• EXERCISE OBJECTIVE
Pictures stay out of the copy. Transcribe exactly, and only, the line with "Click the Playoff Schedule title" through the last line of the entries below.

• DATA TO PROCESS
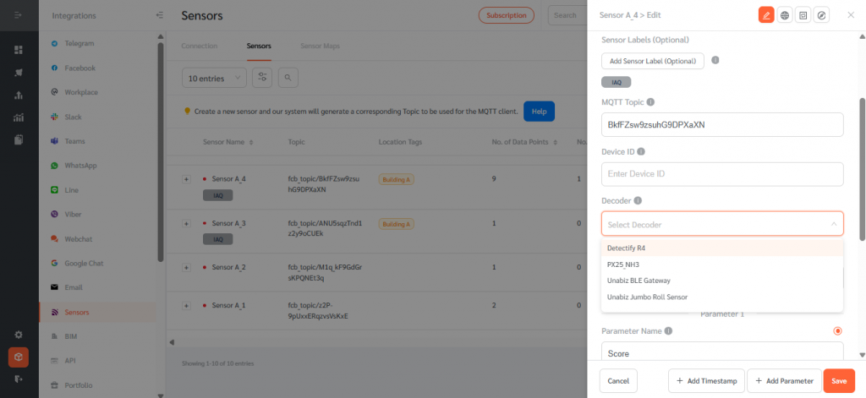Select the Parameter Name radio button
Screen dimensions: 866x398
pyautogui.click(x=837, y=330)
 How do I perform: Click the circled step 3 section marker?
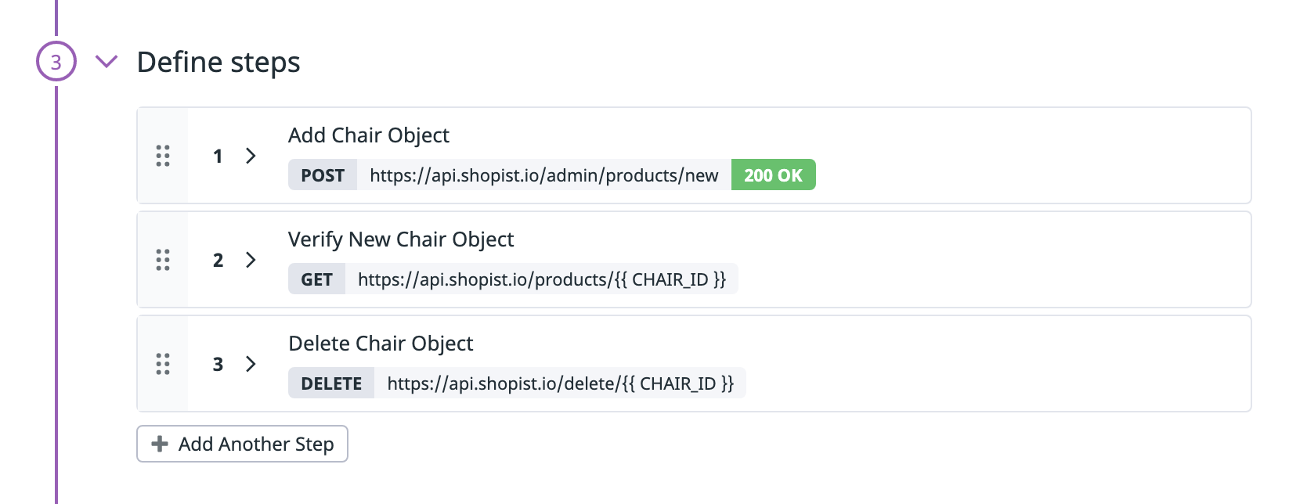tap(56, 62)
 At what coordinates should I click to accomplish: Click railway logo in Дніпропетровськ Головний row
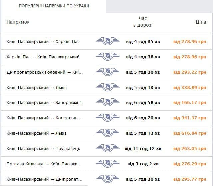107,72
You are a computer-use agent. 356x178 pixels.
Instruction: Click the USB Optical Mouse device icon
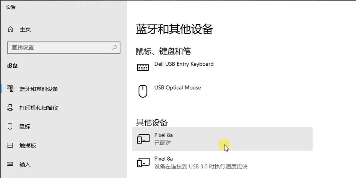[143, 91]
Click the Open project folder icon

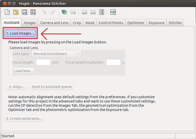(x=16, y=12)
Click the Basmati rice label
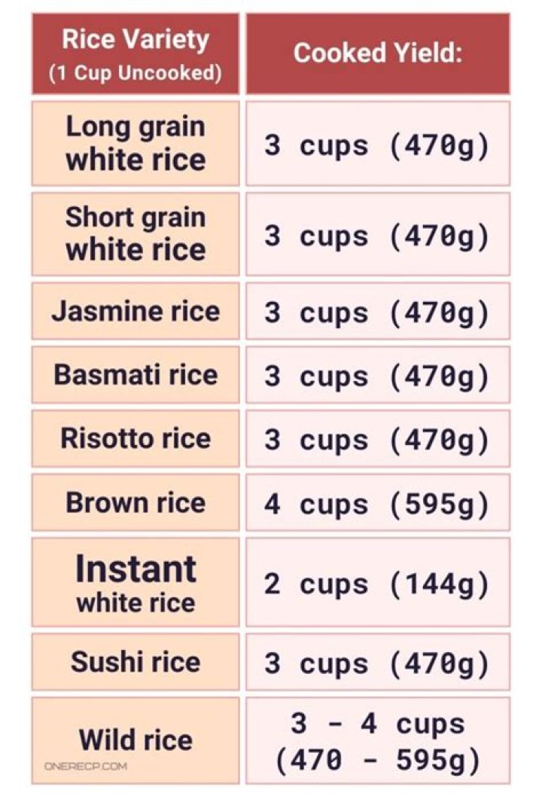 [x=136, y=375]
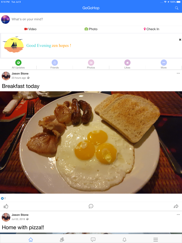Open notifications bell in bottom bar
Image resolution: width=182 pixels, height=243 pixels.
point(124,240)
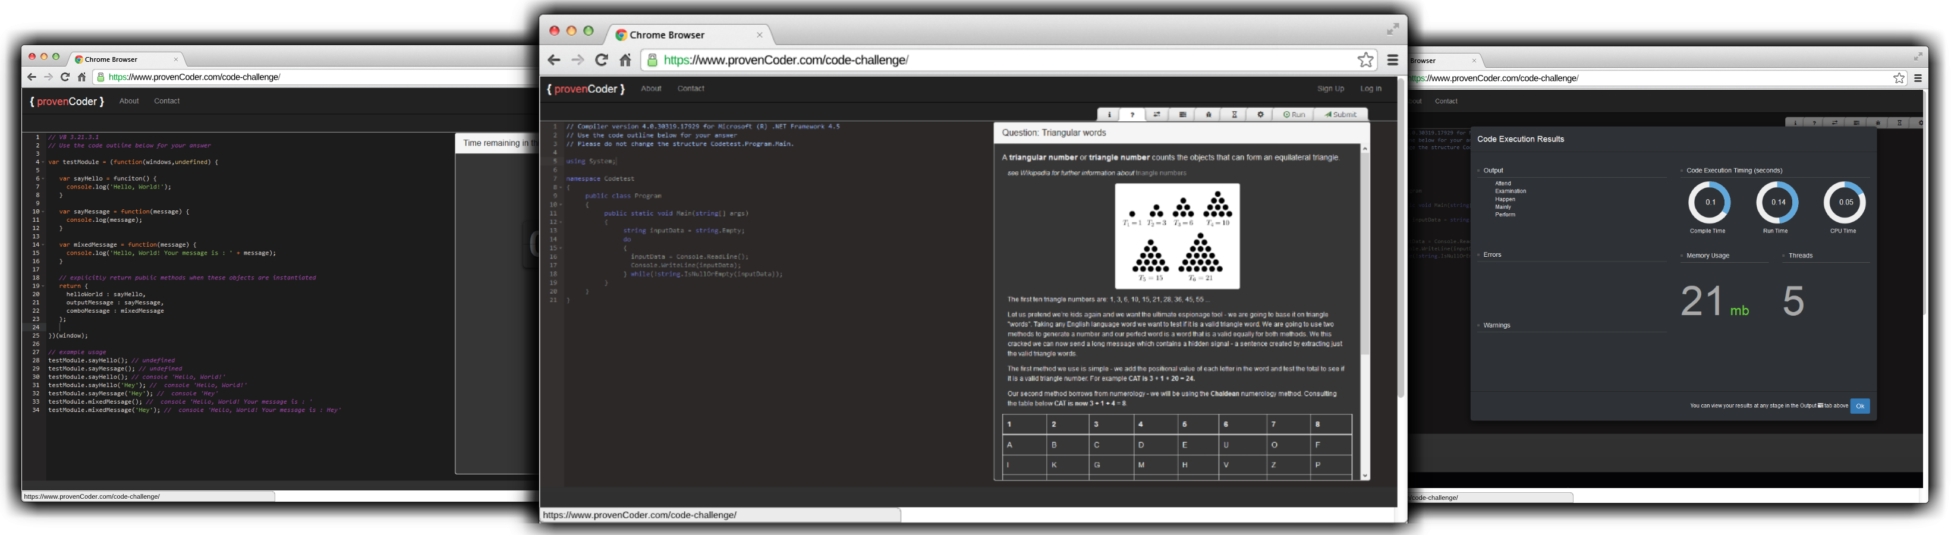Click Ok in Code Execution Results dialog
This screenshot has height=535, width=1951.
[x=1859, y=406]
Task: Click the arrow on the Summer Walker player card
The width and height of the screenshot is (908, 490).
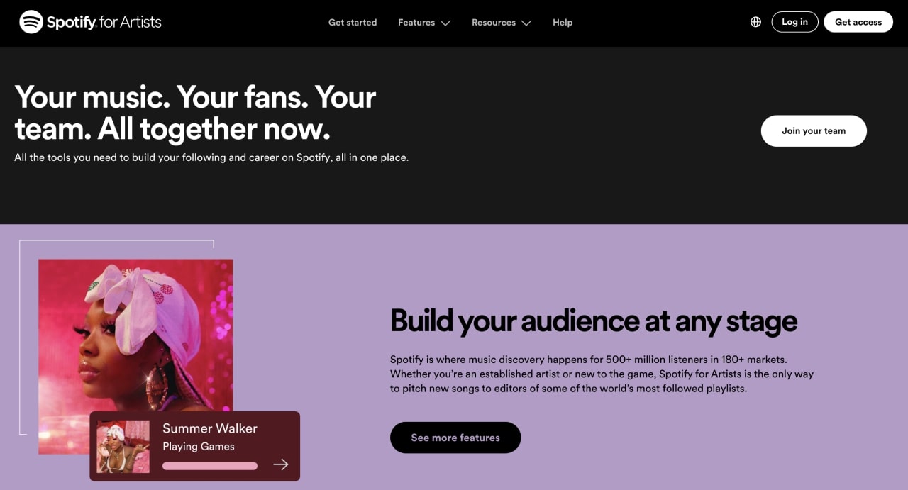Action: pyautogui.click(x=281, y=464)
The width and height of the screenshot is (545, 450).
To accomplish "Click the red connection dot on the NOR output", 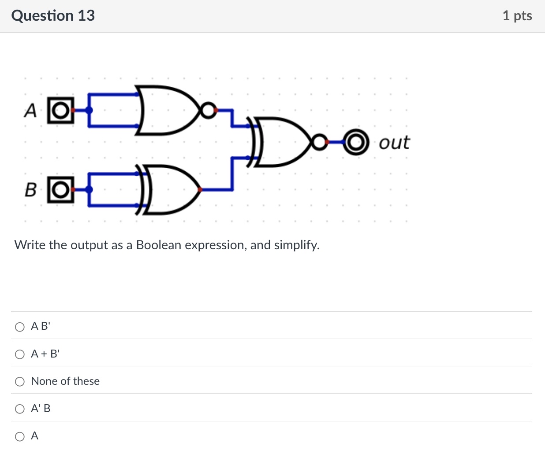I will tap(215, 109).
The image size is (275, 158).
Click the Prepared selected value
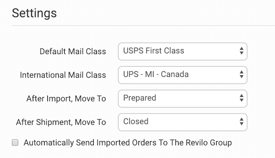click(139, 98)
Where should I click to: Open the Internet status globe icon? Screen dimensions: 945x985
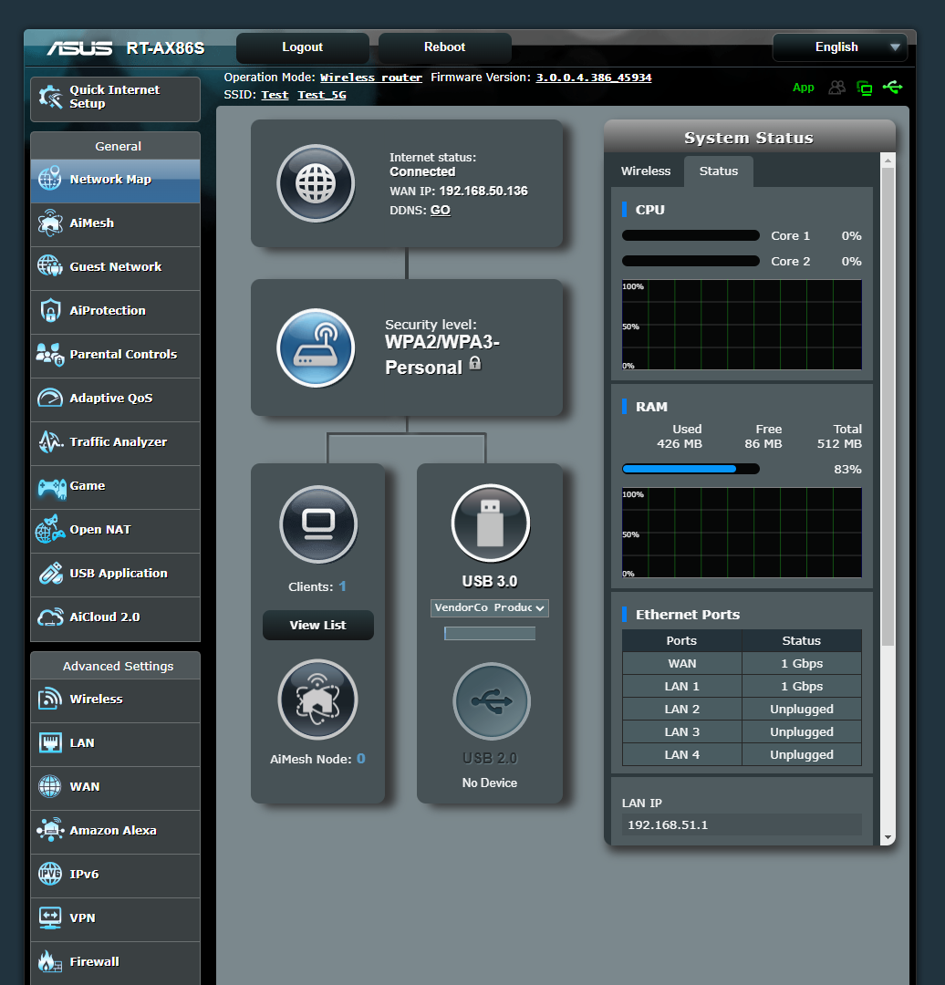click(316, 183)
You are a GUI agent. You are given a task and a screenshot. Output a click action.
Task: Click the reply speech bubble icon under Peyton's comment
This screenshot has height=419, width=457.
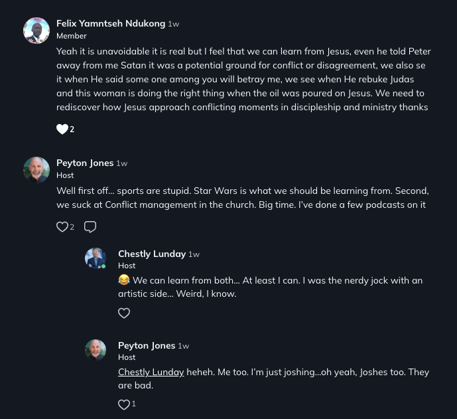tap(90, 227)
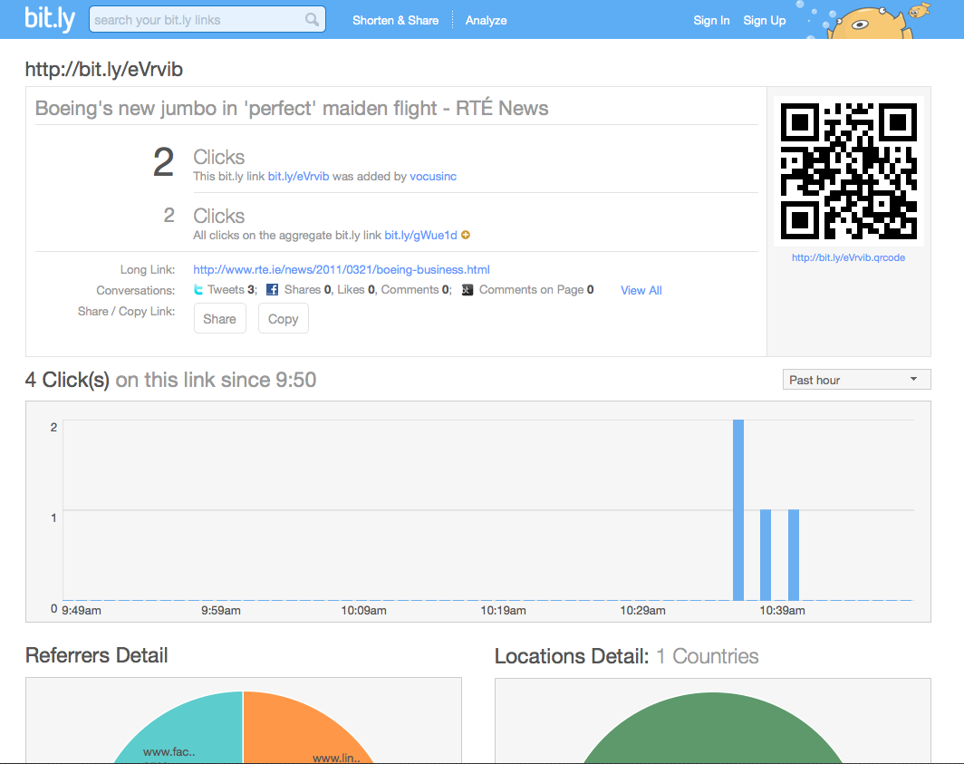Click the orange plus icon beside bit.ly/gWue1d
The width and height of the screenshot is (964, 764).
click(x=466, y=235)
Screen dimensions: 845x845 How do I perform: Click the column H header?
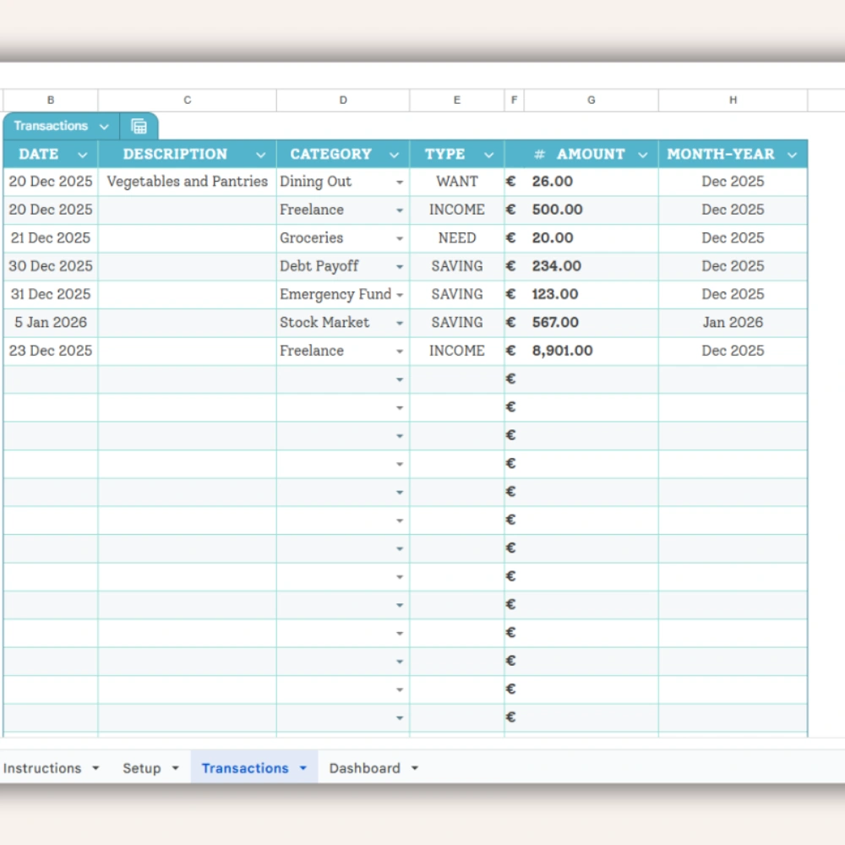(732, 99)
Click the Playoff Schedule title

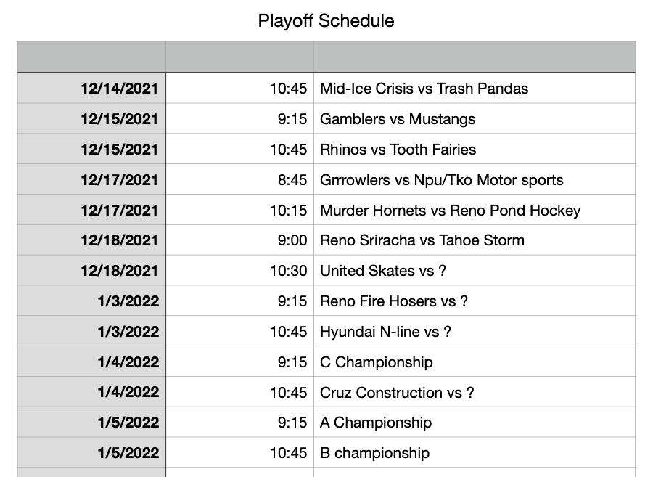pos(326,21)
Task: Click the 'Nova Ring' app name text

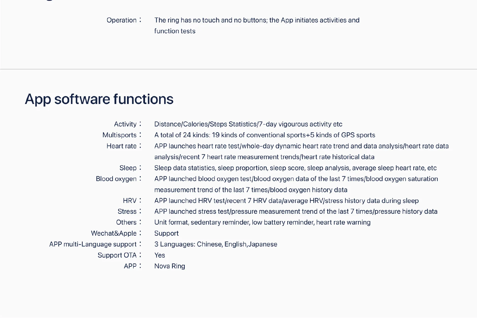Action: (x=169, y=266)
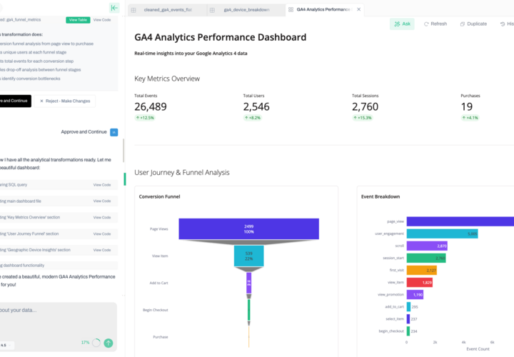Screen dimensions: 514x357
Task: Click the send message arrow button
Action: pyautogui.click(x=109, y=343)
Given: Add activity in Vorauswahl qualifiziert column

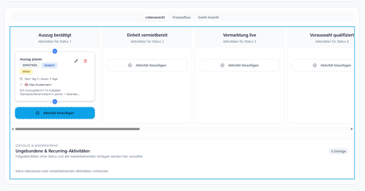Looking at the screenshot, I should pyautogui.click(x=331, y=65).
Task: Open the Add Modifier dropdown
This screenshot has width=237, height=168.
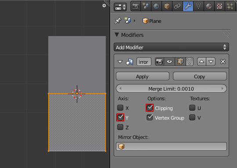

• SOLUTION FOR THIS EXERCISE
Click the Playoff Schedule title

pos(326,21)
Task: Click the 'Nova Ring' app name text

Action: (x=169, y=266)
Screen dimensions: 514x357
Task: Click the send message arrow button
Action: pyautogui.click(x=109, y=343)
Given: Add activity in Vorauswahl qualifiziert column

Looking at the screenshot, I should pyautogui.click(x=331, y=65).
Task: Open the Add Modifier dropdown
This screenshot has width=237, height=168.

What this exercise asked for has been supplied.